The kind of criminalisation dilemma that we face with avoidance is rare in law but it does occur, for instance in laws against anti-competitive behaviour. Anti-competitive behaviour is similar to avoidance in that it involves contracts, arrangements, and so on that are legal according to the general law. Nevertheless, the law wants to ban the behaviour, here because it reduces competition. The sorts of behaviour that reduce competition are incapable of precise definition because there are so many different business activities in which people engage. Also, Parliament may consider some of them to be legitimate, even though they reduce competition. Countries therefore have rules about anti-competitive behaviour that are similar in structure to gaars. An example is section 27 of the New Zealand Commerce Act 1986. Governments might want to criminalize anti-competitive behaviour, but section 27 is just as imprecise as BG 1. Therefore, the penalties in the Commerce Act, while potentially very substantial, are civil, not criminal.
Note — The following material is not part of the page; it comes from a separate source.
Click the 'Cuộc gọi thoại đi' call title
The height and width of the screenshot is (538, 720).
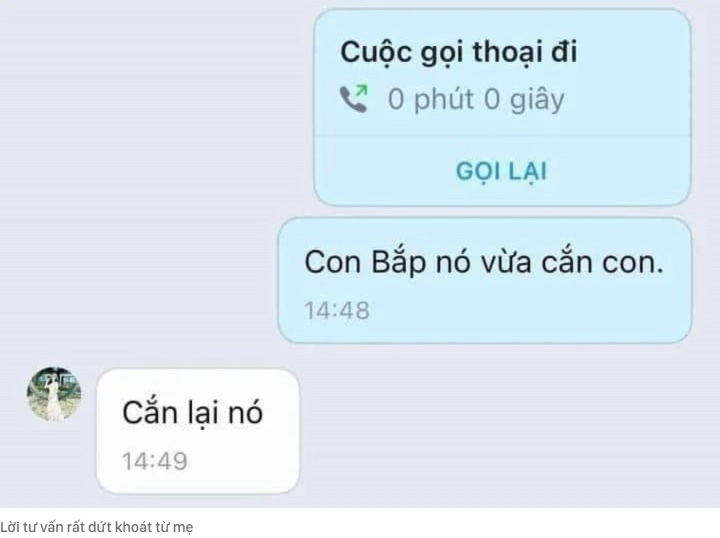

Thus the gaar and tax avoidance are not the only areas of law that contain only quasi-criminal penalties due to their uncertainty. Presently the harms from tax avoidance do not justify such

293 Ibid.

294 Prebble and Prebble, above n 14, at 29.

a large infringement on the Rule of Law through criminalisation. The presence of penalties deters tax avoidance in a quasi-criminal way, but they are not such an affront to human dignity or autonomy as fully fledged criminal provisions would be.

IX Part Nine: Conclusion

This dissertation asked whether tax avoidance should be criminalised. The conclusion reached is that as much as criminalisation would be desirable, society should not take that step. Parts two and three discussed the inherent problems in defining tax avoidance and thus how difficult it is to know the full ambit of the gaar. It is this fundamental uncertainty that blocks criminalisation. The uncertainty is unfortunate, however, because as part four showed, laws against avoidance are indeed included in the minimum content of natural law. Tax avoidance is both harmful and immoral, to the extent it easily satisfies the different positive cases for criminalisation discussed in parts six and seven. Tax avoiders shirk their moral duty to contribute their fair share to society. As a consequence other taxpayers are forced to pay more tax or governments are forced to reduce spending on services.

Criminalising tax avoidance will not increase the uncertainty surrounding tax avoidance and the gaar, but as discussed in part eight, it will have a more serious impact on autonomy. The current regime of penalties and reconstruction does infringe on the Rule of Law and autonomy, but the regime‘s civil nature means any infringements on autonomy are far less serious than under a criminal system. The infringement on autonomy by the civil regime is justified because society must be able to combat avoidance in some way. However to combat avoidance by criminalising it would go too far. Because criminal law is coercive, not only the Rule of Law but fundamental principles of the law itself require that citizens should receive fair warning of what the criminal law prohibits and what it requires. What amounts to tax avoidance, however, is so uncertain that it is not possible to give fair warning as to the measures that counter avoidance, at least not in the relatively precise terms ordinarily understood by "fair warning". It follows that if the law is to observe the fundamental principles embodied in the idea of fair warning, Parliament cannot at the same time make tax avoidance a crime.